Dataset entries:
☆ ☆ ☆ ☆ ☆

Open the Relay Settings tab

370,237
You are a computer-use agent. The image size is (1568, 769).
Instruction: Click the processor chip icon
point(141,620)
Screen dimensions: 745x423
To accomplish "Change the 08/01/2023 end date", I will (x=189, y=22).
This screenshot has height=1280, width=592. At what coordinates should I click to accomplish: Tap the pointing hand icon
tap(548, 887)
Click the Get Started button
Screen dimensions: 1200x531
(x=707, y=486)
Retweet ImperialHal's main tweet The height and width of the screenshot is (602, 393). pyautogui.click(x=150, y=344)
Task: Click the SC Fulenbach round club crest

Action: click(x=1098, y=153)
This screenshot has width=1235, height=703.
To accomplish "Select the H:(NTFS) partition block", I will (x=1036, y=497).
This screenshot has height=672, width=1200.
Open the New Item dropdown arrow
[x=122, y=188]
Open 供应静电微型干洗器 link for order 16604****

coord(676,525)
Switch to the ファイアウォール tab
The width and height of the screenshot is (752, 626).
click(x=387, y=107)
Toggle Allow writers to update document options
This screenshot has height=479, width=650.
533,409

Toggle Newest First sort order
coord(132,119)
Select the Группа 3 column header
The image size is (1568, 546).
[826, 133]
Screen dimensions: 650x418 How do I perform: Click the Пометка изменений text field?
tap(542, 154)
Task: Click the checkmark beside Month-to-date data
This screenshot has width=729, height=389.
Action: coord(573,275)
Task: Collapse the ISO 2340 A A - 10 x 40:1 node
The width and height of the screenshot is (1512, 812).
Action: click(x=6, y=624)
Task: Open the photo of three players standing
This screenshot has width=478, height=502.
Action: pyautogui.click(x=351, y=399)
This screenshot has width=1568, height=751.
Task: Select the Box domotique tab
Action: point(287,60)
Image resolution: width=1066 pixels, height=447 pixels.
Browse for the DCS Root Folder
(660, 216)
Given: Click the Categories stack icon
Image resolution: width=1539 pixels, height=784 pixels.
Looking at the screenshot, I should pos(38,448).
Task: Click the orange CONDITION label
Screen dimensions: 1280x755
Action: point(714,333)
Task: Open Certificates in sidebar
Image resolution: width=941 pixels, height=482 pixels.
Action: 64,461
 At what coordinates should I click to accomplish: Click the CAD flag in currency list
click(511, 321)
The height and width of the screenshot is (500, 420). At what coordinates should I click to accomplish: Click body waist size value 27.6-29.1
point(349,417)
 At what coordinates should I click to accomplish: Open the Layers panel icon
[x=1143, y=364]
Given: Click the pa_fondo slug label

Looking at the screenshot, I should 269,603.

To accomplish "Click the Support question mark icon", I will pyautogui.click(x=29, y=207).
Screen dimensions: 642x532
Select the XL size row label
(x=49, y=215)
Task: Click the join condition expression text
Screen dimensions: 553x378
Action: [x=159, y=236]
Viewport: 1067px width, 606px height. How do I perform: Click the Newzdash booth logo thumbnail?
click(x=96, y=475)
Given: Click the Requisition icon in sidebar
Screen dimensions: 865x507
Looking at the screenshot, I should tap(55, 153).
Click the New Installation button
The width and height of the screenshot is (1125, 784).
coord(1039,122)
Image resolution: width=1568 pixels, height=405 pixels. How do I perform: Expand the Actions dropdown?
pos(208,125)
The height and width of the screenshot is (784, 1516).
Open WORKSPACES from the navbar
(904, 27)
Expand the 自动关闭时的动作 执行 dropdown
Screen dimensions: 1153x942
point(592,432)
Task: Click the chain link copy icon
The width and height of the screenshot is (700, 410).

☆ ☆ ☆ ☆ ☆

_Try it_.
Go through the lines above and copy any that contain "will".

_Solution below_.
To accomplish "Change the 08/01/2023 end date", I will (x=189, y=22).
To accomplish "Select the H:(NTFS) partition block", I will (x=1036, y=497).
To accomplish "Click the Support question mark icon", I will pyautogui.click(x=29, y=207).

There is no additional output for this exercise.